Pacientes, médicos e investigadores abordan el impacto de la dolencia esta tarde en Medicina

El impacto de la enfermedad de párkinson se aborda esta tarde, desde las 16.00 horas, en una jornada divulgativa, en el salón de actos de la Facultade de Medicina. Participan las asociaciones de pacientes de Santiago y Vigo; especialistas que les tratan en ambas ciudades; y el grupo de la USC, del profesor José Luis Labandeira, integrado en el Centro de Investigación Biomédica en Red sobre Enfermedades Neurodegenerativas, que estudia este problema de salud.

En Santiago, el CHUS evalúa cada año a 250 pacientes para valorar si se pueden operar, como una fase avanzada de su tratamiento.

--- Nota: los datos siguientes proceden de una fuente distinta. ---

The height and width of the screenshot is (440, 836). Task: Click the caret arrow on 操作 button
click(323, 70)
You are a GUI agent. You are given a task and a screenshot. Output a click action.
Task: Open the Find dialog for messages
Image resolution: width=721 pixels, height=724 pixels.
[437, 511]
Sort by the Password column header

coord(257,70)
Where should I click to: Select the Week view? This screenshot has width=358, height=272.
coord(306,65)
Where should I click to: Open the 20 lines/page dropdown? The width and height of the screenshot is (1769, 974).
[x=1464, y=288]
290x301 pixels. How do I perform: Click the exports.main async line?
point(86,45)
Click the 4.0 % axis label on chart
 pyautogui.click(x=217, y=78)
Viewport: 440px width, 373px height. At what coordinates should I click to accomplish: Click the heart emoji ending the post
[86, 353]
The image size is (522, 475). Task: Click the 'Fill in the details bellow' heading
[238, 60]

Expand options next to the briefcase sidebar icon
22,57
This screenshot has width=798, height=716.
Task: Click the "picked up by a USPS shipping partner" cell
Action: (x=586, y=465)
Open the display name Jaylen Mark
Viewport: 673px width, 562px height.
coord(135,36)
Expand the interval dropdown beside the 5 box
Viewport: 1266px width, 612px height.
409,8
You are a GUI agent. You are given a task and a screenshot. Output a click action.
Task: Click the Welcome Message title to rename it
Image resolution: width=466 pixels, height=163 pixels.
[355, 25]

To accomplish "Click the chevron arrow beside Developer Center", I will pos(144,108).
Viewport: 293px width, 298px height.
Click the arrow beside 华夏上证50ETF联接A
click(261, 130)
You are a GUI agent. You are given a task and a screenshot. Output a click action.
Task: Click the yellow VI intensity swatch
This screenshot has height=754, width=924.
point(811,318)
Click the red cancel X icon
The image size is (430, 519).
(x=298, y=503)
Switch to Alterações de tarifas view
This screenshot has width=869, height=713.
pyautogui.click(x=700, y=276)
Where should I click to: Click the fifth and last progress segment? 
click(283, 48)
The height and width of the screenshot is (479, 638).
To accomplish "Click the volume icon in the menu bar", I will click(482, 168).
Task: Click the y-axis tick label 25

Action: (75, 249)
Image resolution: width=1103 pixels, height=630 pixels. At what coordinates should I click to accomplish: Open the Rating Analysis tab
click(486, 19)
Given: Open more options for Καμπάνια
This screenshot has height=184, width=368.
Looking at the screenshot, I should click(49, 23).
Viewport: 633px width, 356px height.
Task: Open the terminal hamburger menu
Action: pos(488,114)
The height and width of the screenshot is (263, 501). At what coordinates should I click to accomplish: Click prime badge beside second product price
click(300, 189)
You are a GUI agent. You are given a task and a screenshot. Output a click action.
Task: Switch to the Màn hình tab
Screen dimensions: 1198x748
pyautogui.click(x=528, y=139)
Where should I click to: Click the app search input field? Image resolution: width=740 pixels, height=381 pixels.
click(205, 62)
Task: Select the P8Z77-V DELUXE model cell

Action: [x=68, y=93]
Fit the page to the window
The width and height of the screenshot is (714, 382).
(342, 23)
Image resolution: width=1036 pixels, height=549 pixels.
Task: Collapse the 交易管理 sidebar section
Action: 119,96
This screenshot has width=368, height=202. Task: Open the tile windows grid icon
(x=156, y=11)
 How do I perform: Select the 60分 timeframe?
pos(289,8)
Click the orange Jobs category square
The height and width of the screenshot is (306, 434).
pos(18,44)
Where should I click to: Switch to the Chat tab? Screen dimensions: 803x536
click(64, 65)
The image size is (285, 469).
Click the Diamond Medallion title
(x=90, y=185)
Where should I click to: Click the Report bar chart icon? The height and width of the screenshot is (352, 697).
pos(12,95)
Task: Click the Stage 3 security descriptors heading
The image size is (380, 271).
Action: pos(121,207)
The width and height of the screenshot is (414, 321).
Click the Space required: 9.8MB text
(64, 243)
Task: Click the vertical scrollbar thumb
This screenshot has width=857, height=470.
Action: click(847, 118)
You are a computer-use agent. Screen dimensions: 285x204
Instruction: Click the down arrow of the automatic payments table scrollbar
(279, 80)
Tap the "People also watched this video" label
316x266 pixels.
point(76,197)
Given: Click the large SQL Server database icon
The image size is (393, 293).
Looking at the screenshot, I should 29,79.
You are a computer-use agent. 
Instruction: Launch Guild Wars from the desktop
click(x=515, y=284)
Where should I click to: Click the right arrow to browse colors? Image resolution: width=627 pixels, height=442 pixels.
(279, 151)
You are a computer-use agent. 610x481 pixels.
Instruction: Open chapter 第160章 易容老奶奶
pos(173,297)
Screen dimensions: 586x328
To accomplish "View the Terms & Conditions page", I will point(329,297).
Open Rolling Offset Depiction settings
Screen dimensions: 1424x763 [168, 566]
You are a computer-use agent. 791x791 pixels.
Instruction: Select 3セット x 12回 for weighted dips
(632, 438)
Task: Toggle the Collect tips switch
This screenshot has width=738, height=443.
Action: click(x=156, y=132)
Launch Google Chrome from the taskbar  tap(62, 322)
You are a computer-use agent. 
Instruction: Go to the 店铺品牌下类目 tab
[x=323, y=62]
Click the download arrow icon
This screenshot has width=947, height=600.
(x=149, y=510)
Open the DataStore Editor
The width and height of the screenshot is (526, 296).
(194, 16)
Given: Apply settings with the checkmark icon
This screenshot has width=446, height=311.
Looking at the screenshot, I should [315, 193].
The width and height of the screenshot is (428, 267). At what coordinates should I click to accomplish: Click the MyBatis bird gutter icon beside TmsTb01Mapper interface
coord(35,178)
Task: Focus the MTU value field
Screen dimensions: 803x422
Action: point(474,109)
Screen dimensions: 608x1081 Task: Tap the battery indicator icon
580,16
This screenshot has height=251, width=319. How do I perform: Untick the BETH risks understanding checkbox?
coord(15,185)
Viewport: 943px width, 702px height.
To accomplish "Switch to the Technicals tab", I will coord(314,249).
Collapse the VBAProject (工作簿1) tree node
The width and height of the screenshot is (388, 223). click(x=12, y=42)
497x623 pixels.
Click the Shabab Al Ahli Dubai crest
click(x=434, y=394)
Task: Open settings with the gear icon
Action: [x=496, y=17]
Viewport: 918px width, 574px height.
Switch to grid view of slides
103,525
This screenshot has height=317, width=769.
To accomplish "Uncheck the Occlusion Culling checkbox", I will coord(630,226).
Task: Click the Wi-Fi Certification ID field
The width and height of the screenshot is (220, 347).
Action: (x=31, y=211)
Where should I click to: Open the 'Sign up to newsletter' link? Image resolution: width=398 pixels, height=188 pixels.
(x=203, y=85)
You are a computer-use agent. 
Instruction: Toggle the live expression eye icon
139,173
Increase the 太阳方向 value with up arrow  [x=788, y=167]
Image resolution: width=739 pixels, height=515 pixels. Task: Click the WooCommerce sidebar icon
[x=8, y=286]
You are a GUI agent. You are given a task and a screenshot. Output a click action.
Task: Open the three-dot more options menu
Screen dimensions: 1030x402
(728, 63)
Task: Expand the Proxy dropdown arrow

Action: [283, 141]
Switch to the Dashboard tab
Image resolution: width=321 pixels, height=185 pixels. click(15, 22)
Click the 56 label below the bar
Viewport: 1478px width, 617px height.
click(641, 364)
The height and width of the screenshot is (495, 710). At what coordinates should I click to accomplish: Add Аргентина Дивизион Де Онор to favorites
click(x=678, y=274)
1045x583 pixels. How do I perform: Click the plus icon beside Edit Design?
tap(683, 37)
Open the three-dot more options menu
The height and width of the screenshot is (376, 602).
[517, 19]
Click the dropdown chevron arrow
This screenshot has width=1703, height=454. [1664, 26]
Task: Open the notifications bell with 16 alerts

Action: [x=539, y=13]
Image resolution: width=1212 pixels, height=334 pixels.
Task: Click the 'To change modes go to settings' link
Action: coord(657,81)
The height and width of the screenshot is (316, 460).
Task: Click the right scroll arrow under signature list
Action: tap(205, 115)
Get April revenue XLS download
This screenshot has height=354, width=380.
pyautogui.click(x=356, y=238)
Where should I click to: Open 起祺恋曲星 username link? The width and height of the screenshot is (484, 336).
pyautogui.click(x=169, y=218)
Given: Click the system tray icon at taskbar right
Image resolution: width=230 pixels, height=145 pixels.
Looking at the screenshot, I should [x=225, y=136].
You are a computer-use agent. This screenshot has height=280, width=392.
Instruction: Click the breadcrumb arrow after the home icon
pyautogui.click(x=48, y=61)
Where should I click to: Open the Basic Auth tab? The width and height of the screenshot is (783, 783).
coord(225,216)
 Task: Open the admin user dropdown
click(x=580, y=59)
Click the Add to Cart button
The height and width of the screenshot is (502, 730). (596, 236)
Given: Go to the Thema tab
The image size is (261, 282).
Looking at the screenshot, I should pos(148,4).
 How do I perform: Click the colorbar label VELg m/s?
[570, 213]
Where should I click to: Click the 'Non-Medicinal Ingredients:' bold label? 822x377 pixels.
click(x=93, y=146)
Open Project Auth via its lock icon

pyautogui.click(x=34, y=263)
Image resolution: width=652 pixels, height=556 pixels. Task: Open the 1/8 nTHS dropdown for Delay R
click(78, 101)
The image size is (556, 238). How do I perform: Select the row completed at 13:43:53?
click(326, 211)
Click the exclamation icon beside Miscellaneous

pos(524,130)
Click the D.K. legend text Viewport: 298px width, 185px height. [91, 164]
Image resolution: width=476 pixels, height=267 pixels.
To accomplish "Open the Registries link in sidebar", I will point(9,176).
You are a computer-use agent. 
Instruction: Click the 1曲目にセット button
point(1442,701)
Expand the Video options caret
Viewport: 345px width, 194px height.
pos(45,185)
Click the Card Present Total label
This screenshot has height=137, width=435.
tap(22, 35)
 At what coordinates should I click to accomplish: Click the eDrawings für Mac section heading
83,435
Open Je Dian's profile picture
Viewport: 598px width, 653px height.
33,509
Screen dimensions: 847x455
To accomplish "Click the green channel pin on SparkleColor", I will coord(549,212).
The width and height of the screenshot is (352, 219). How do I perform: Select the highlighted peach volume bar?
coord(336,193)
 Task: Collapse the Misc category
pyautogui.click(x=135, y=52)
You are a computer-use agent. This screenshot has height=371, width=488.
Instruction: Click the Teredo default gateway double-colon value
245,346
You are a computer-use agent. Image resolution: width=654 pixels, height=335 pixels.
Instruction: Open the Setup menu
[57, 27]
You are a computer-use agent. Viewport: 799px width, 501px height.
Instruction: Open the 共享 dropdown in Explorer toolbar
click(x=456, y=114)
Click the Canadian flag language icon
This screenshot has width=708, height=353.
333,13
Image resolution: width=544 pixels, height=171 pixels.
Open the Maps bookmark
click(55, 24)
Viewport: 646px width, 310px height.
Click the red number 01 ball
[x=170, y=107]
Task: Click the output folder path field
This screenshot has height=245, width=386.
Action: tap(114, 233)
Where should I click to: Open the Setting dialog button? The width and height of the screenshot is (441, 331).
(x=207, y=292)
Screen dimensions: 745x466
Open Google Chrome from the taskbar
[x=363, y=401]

Un 10 % de las personas afectadas de párkinson se estima que pueden beneficiarse de una intervención quirúrgica. El CHUS está entre los 8 hospitales acreditados en España para esta técnica. Comenzó en abril del año 2000, y desde entonces efectuó unas 360 operaciones. Los últimos años la cifra está estabilizada en torno a 30 anuales.

«O perfil do paciente que se somete a esta intervención é un home ou unha muller de entre 55 e 60 anos aínda que, nos últimos tempos, aparecen con idades máis precoces, mesmo algún caso xuvenil, e cada vez hai máis doentes que superan os 70 anos», explica Miguel Gelabert, jefe del servicio de neurocirugía, que realiza esta intervención, con motivo de la celebración del día dedicado a este problema de salud. El CHUS dispone de una unidad multidisciplinar para el tratamiento, en la que participan además especialistas de neurología, psicología y neurofisiología.